**TASK DIRECTIONS**: Write out an exact copy of the line containing "Image resolution: width=1343" and all lines that follow it in the data below, leaving out pictures.

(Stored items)
═══

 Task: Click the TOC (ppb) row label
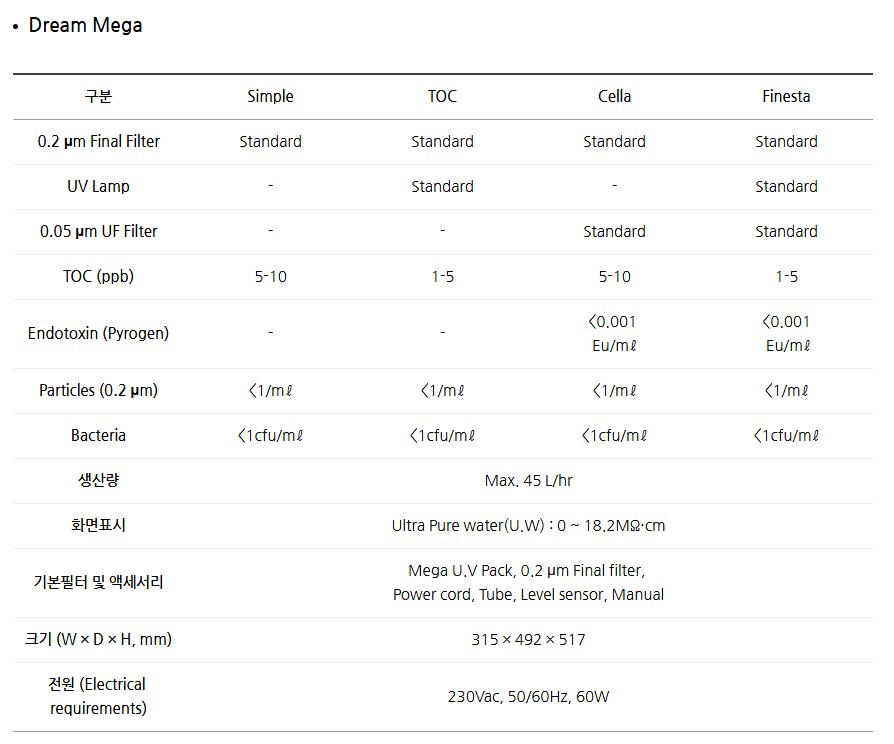pos(98,277)
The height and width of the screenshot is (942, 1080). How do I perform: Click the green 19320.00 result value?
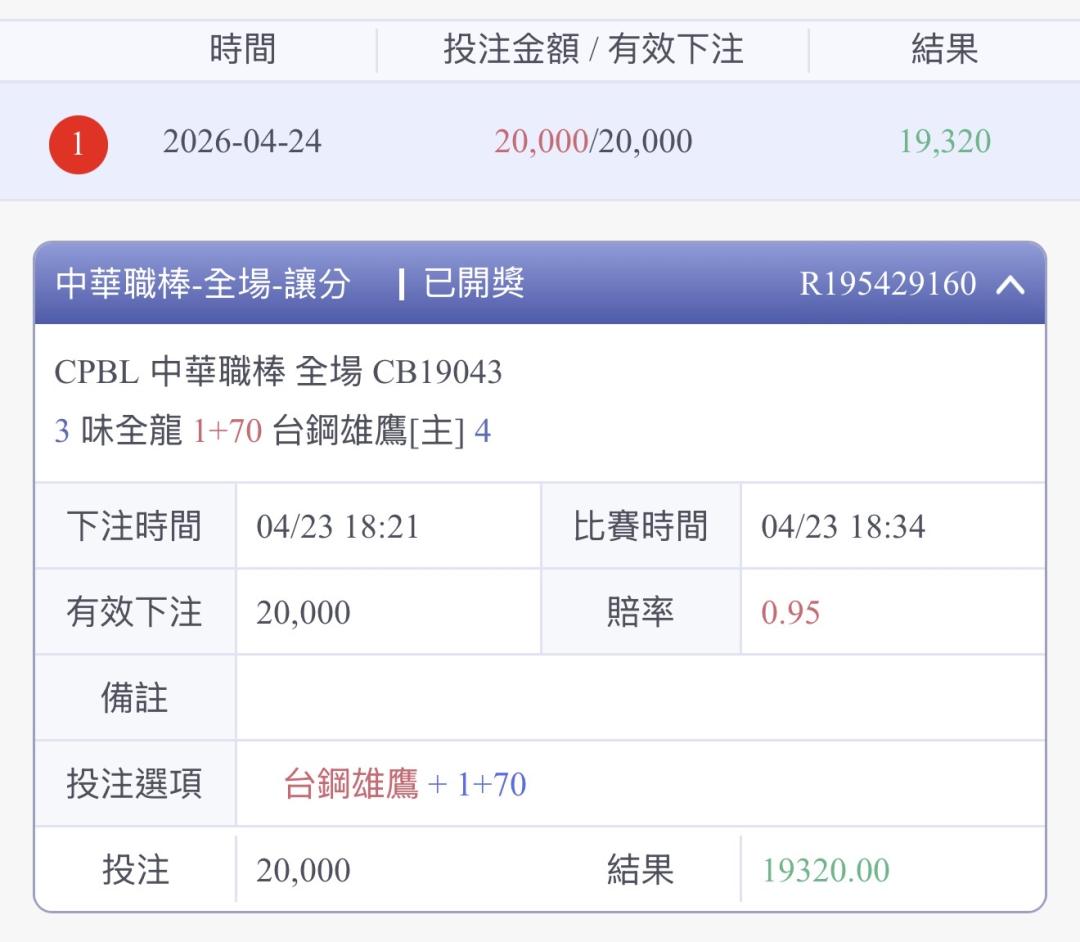[825, 870]
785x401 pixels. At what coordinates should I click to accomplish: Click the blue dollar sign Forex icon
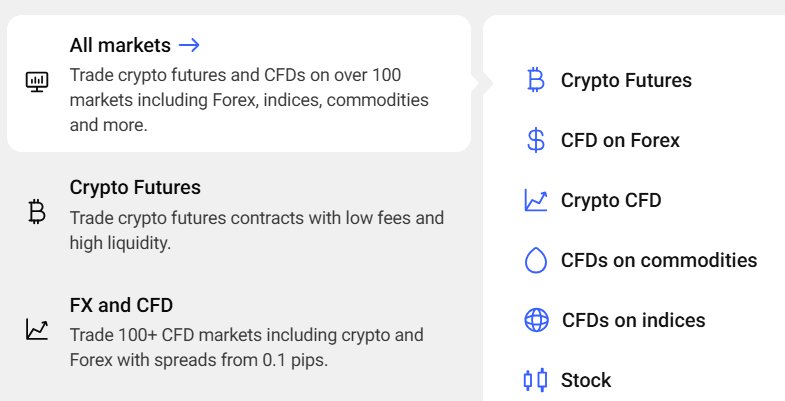point(536,140)
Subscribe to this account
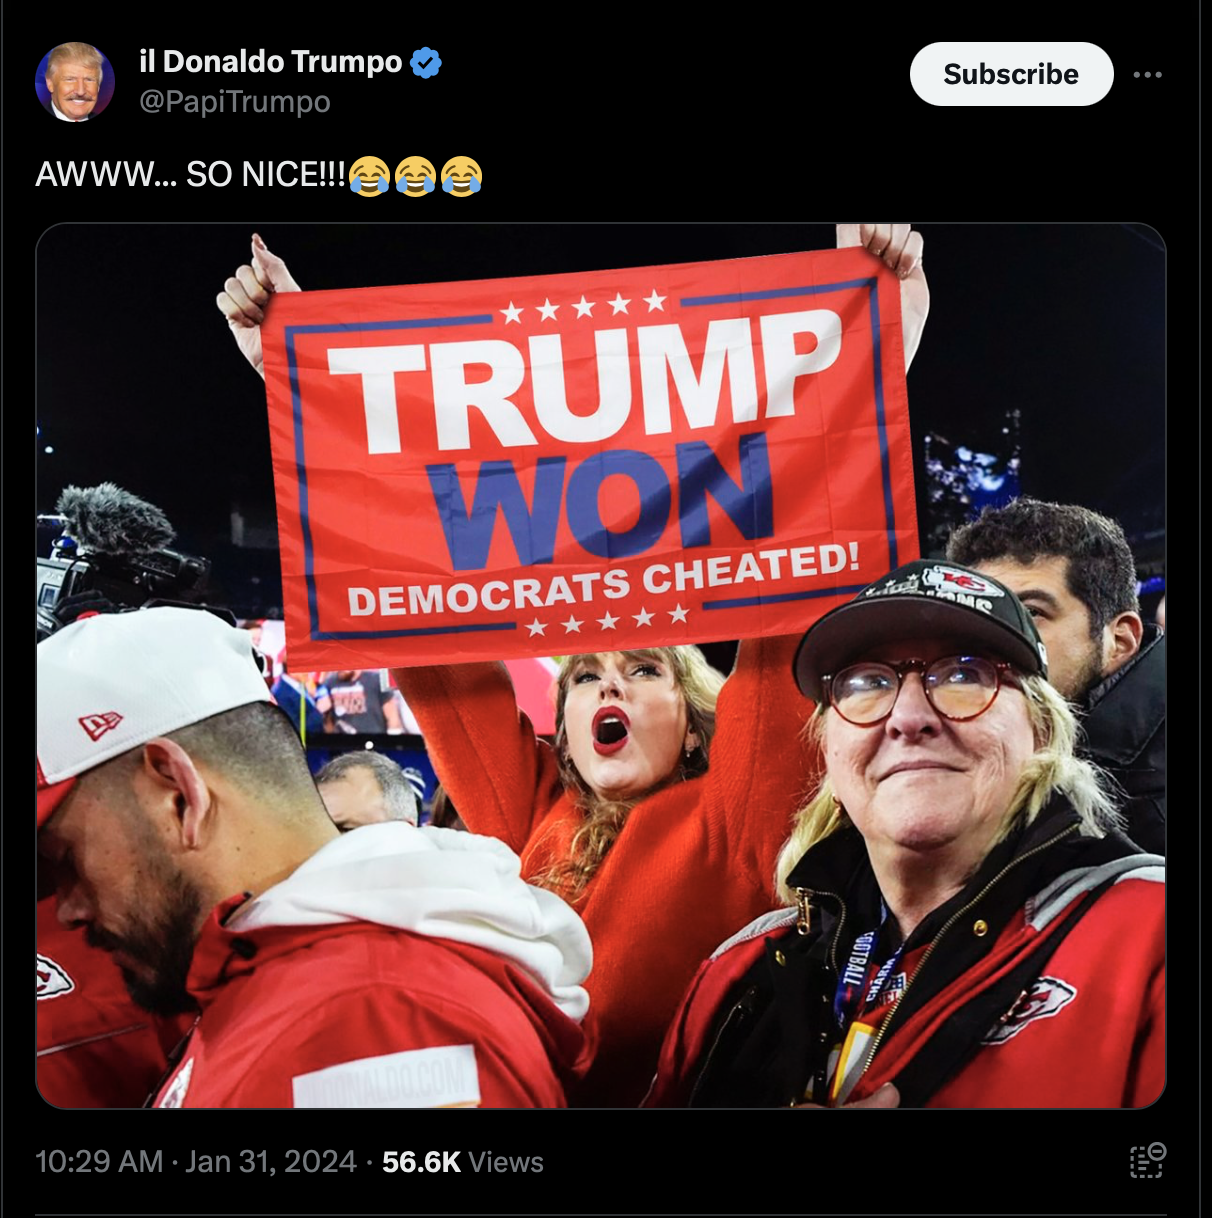 [x=1011, y=74]
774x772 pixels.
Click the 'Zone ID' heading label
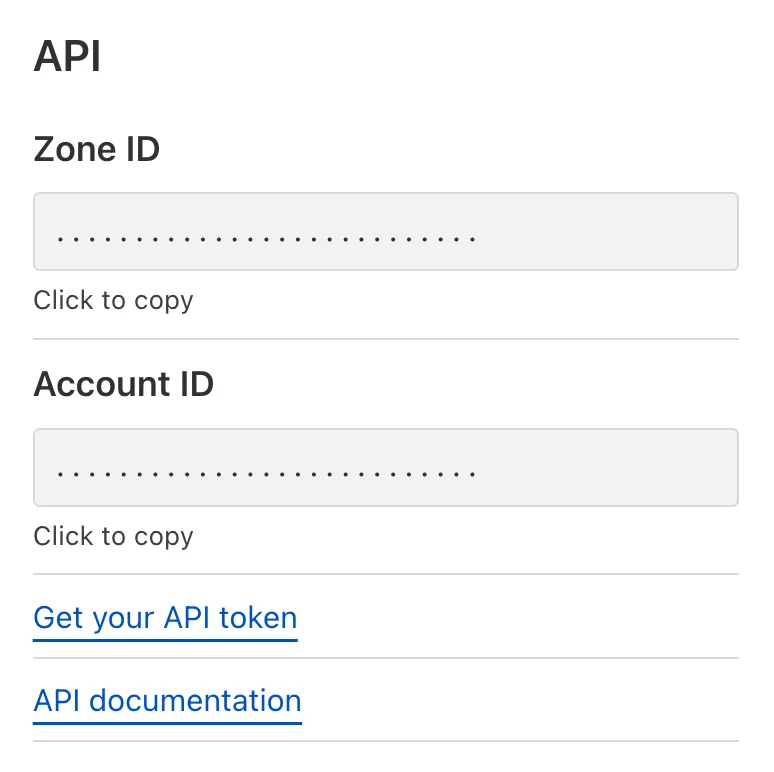point(97,149)
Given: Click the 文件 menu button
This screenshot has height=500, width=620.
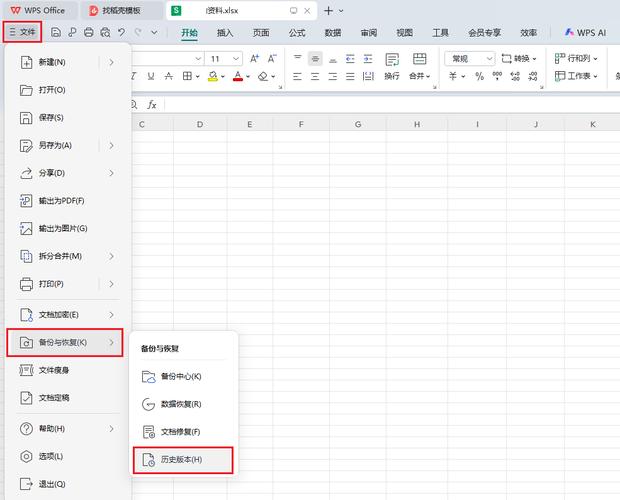Looking at the screenshot, I should coord(21,32).
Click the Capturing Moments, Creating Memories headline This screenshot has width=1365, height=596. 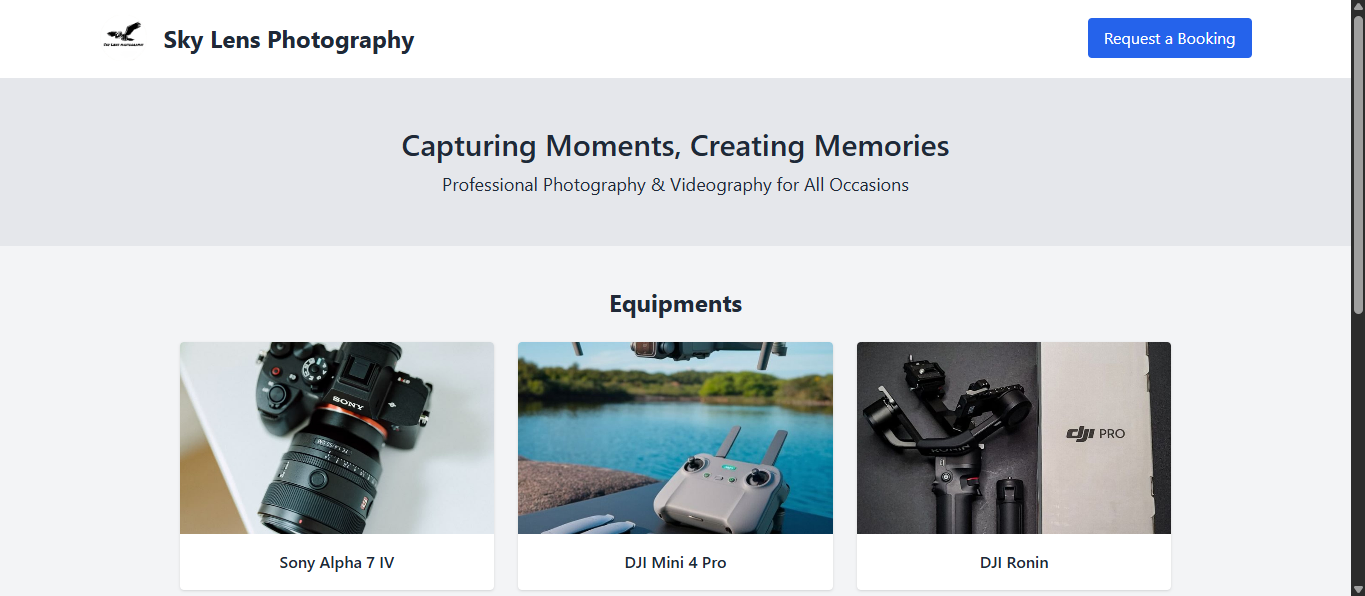coord(675,146)
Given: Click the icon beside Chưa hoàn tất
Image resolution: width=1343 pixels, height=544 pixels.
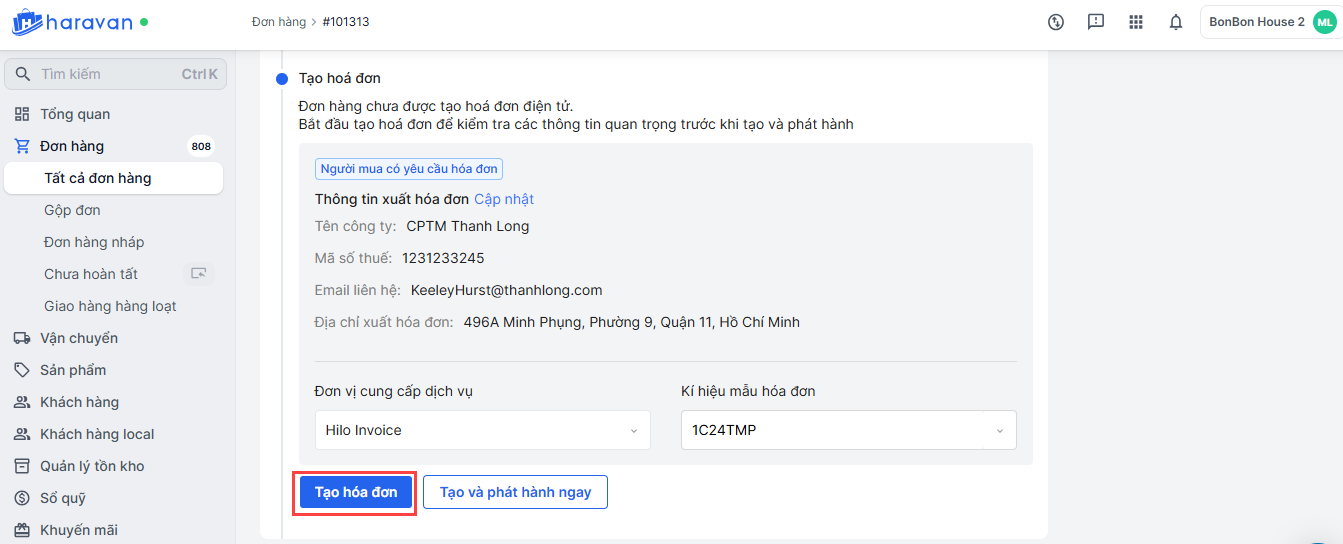Looking at the screenshot, I should point(200,274).
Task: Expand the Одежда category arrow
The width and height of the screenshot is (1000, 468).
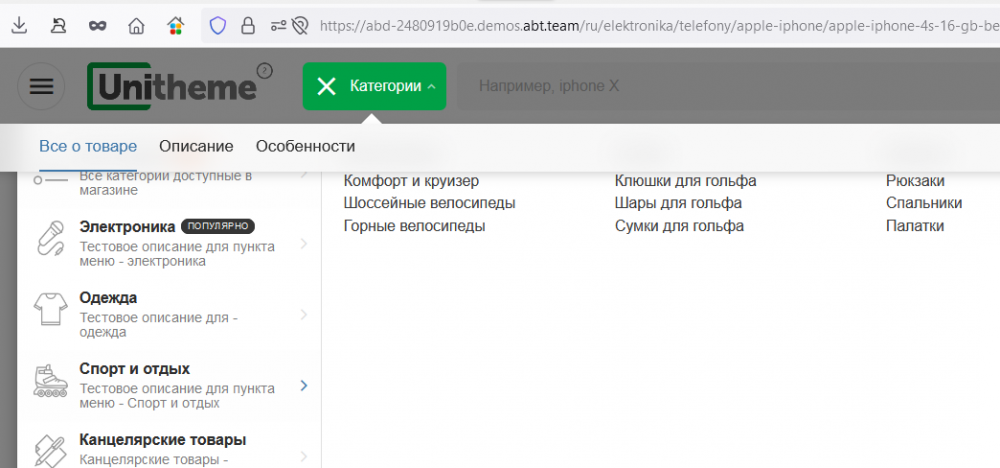Action: [304, 315]
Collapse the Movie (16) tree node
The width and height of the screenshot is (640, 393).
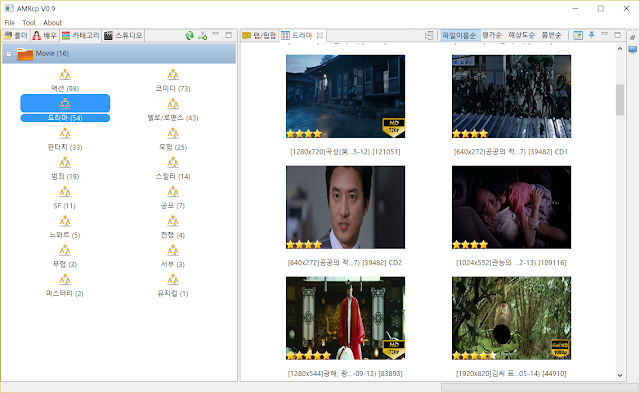[x=9, y=53]
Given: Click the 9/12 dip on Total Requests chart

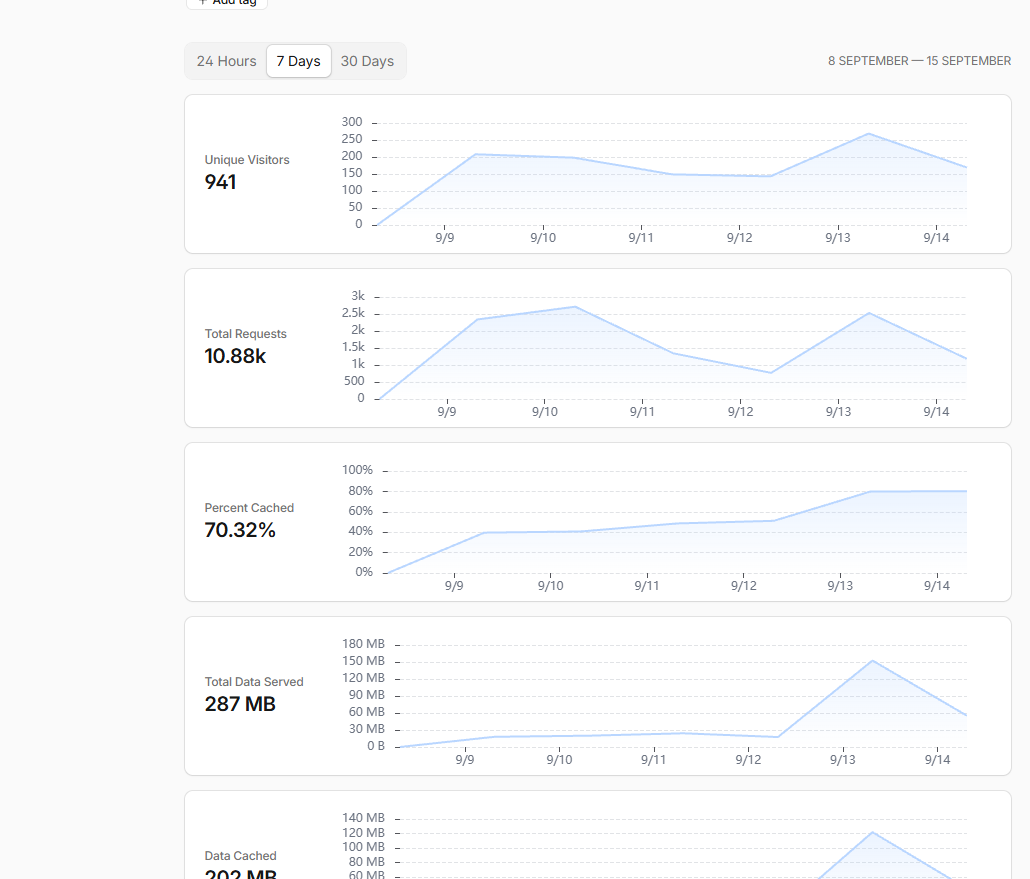Looking at the screenshot, I should [771, 372].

═══

**TASK SOLUTION**:
Image resolution: width=1343 pixels, height=544 pixels.
Looking at the screenshot, I should point(200,274).
Task: Expand the Одежда category arrow
The width and height of the screenshot is (1000, 468).
Action: [304, 315]
Collapse the Movie (16) tree node
The width and height of the screenshot is (640, 393).
[x=9, y=53]
Given: Click the 9/12 dip on Total Requests chart

Looking at the screenshot, I should [771, 372].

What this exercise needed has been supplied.